Word To Use Today: spiv.

I'd thought the word spiv was sinking into the grave, all but forgotten, and now here it is popping up again, bright as ever.

Hurray!

Spiv is a British slang word for a particular type of minor criminal. The term became popular in Britain during the Second World War, and it describes someone who sells illegal goods - usually, in those days, rationed ones.


A typical spiv was charming, and definitely a smart dresser. A spiv could get you anything, even nylon stockings, so you could stop drawing lines up the backs of your legs and pretending they were stocking-seams.

Someone a bit like this:



There have always been spiv-type criminals about, of course, but the term had fallen into disuse until just the last week, when the clever people in Brussels, trying to find a way to persuade people they've got more money than they really do, have come up with an idea called a Special Purpose Investment Vehicle.

Or SPIV.

Honestly, you couldn't make it up. No, really, you couldn't: if I put  that in a novel everyone would mutter about its being contrived and unconvincing.

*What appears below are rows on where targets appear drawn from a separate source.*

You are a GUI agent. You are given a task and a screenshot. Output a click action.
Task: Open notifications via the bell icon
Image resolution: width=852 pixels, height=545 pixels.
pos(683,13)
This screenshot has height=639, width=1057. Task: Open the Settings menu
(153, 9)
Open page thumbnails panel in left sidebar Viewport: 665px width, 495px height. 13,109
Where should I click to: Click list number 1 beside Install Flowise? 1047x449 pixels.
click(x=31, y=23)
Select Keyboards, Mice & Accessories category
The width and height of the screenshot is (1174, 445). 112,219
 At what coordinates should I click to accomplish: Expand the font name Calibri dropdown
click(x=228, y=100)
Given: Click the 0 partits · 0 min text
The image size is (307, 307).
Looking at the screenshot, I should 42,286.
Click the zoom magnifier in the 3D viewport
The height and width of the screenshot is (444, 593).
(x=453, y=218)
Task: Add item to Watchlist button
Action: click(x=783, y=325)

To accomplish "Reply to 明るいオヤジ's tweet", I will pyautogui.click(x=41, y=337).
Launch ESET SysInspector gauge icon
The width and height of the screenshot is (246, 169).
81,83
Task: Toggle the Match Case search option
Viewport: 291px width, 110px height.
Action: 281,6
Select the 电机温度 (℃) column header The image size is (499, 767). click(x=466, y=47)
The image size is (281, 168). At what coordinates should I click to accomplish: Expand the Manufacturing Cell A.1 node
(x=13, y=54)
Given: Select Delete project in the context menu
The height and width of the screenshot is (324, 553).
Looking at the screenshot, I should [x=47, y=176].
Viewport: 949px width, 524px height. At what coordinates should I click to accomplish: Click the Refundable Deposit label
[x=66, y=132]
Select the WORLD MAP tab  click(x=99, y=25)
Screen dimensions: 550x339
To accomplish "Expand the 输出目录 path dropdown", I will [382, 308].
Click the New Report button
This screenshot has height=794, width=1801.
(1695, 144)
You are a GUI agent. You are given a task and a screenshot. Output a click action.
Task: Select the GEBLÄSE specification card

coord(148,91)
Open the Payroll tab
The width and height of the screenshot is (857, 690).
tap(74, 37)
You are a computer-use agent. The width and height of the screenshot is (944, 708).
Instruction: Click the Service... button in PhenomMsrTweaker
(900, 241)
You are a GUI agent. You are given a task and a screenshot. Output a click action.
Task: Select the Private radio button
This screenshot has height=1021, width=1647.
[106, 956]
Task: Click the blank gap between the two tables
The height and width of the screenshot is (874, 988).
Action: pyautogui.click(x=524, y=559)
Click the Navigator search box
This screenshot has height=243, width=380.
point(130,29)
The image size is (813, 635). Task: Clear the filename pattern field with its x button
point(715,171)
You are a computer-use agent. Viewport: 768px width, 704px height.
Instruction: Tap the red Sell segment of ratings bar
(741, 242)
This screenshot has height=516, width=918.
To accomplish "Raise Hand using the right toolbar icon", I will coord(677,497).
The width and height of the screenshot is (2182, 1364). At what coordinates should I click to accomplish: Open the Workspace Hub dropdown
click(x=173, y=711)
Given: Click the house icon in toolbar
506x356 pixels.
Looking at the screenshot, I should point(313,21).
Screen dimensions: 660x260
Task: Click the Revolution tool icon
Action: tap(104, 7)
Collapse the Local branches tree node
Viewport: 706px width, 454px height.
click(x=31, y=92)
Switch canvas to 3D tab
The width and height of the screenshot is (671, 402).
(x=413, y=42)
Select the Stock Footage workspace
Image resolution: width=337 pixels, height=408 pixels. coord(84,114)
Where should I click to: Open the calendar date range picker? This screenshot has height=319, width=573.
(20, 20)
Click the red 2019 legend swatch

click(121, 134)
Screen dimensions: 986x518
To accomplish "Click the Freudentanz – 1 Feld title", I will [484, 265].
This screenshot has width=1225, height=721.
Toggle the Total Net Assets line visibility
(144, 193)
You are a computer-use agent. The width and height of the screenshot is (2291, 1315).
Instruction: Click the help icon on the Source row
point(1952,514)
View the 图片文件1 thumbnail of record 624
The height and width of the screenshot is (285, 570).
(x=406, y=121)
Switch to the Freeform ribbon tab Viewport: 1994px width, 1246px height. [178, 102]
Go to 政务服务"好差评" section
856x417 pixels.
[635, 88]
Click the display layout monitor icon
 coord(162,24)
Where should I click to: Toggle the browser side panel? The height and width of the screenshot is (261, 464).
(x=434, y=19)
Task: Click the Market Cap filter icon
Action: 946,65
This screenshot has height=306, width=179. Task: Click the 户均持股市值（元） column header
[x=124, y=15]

Still, it's great to see the word spiv getting a new lease of life.

Do enjoy it.

Word To Use Today: spiv. This word probably started off as racecourse slang. It might come from a dialect word, spiving, which means smart.

Other possibilities are that it comes from the Romany word spiv which means sparrow, or that it might be a back-slang form of VIPs, or a police acronym for Suspected Person and Itinerant Vagrant.

There was a character called Henry 'Spiv' Bagster in early 1900s London who was a small-time crook, and he might be the origin of the word, too.